David Joselit (front left), Jason Read (front right), and Denise Ferreira da Silva (on screen) present the panel “Fantasy’s Properties” (Photo/ Kirstin Ohrt)
Strikingly diverse in scope, participation, and campus sponsorship, the “Fantasies of the People” conference convened by Professors Devin Fore, chair of the German Department, and Kerstin Stakemeier of the Academy of Fine Arts, Nuremberg, on March 28-29 drew participants from a spectrum of roles and disciplines. Contributors included artists, curators, and scholars of art, art history, English, film, gender studies, German, history, linguistics, media studies, performance studies, philosophy, and rhetoric affiliated with institutions from across the globe.
Over two full days, participants unpacked iterations, interpretations, and consequences of fantasy from the nineteenth century to the present in four panels and three artist conversations. The conference’s theme reverberated throughout campus, evidenced by the impressive breadth of support. It aligned especially well with the “Media and Meaning” program of the new Princeton Humanities Initiative, which was a key sponsor of the conference.
“The theme of the Humanities Initiative, ‘Media and Meaning,’ provided the perfect framework in which to explore the expressions of collective fantasy across a variety of media ranging from still photography in the early twentieth century to the meme culture of our own present moment,” said Fore.

### SUPPLIED DATA
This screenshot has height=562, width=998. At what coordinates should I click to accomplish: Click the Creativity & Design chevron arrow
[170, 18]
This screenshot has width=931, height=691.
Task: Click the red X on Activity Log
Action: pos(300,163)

### SET PROBLEM 1
For each statement, say yes or no as to whether the conference article supports it, and quote the deciding words from it: (a) The conference took place on March 28-29. (b) The conference consisted of five panels. (c) The Princeton Humanities Initiative was a key sponsor of the conference.
### SET PROBLEM 2
Revise the conference article starting with "Strikingly diverse in" and going on through "across the globe.", with "curators" changed to "critics".
The records have no connection to the conference article.

### CORRECT OUTPUT 1
(a) Yes: "on March 28-29"
(b) No: "in four panels and three artist conversations"
(c) Yes: "which was a key sponsor of the conference"

### CORRECT OUTPUT 2
Strikingly diverse in scope, participation, and campus sponsorship, the “Fantasies of the People” conference convened by Professors Devin Fore, chair of the German Department, and Kerstin Stakemeier of the Academy of Fine Arts, Nuremberg, on March 28-29 drew participants from a spectrum of roles and disciplines. Contributors included artists, critics, and scholars of art, art history, English, film, gender studies, German, history, linguistics, media studies, performance studies, philosophy, and rhetoric affiliated with institutions from across the globe.